▸ **PROBLEM STATEMENT**:
Using the listing below, return every line that includes "Open".
_ _ _ _ _
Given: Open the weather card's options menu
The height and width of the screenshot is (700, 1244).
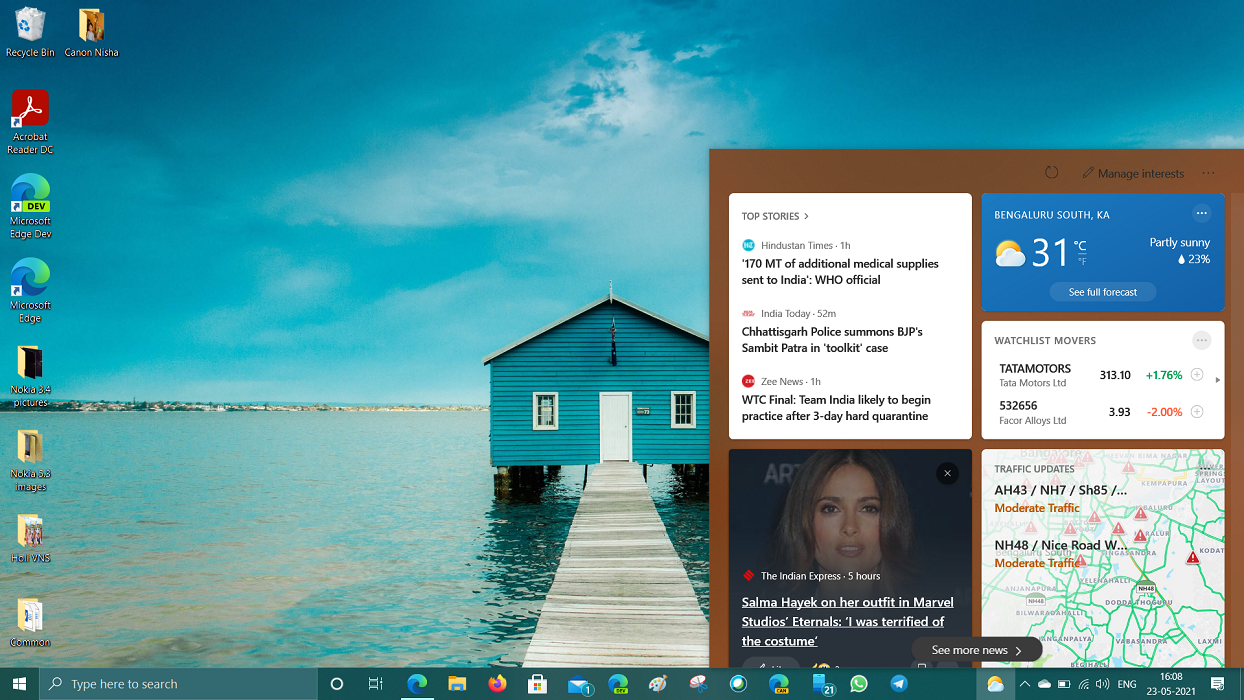Looking at the screenshot, I should click(x=1202, y=213).
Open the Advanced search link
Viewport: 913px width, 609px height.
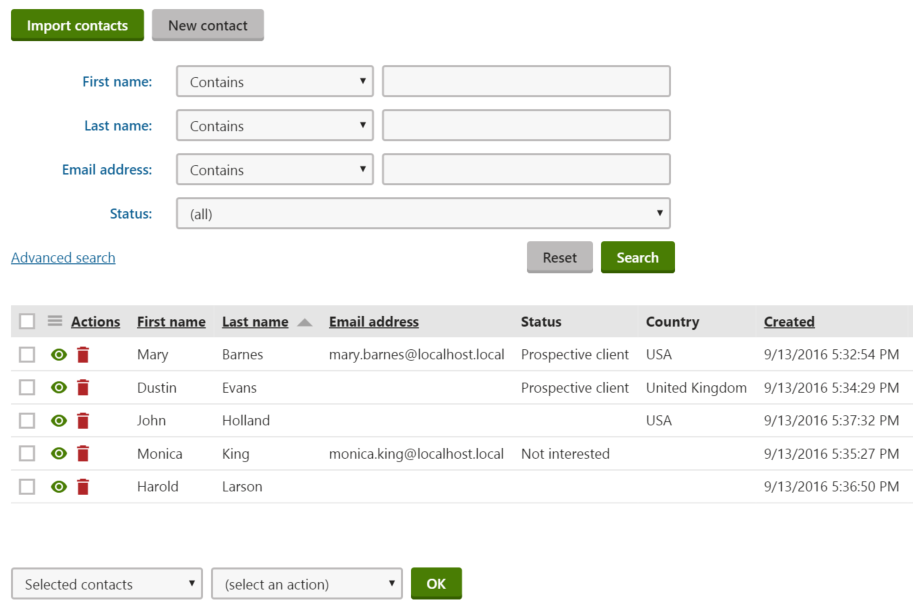(x=62, y=257)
_ _ _ _ _
▸ **TASK RESPONSE**:
Given: Open the weather card's options menu
Open the Advanced search link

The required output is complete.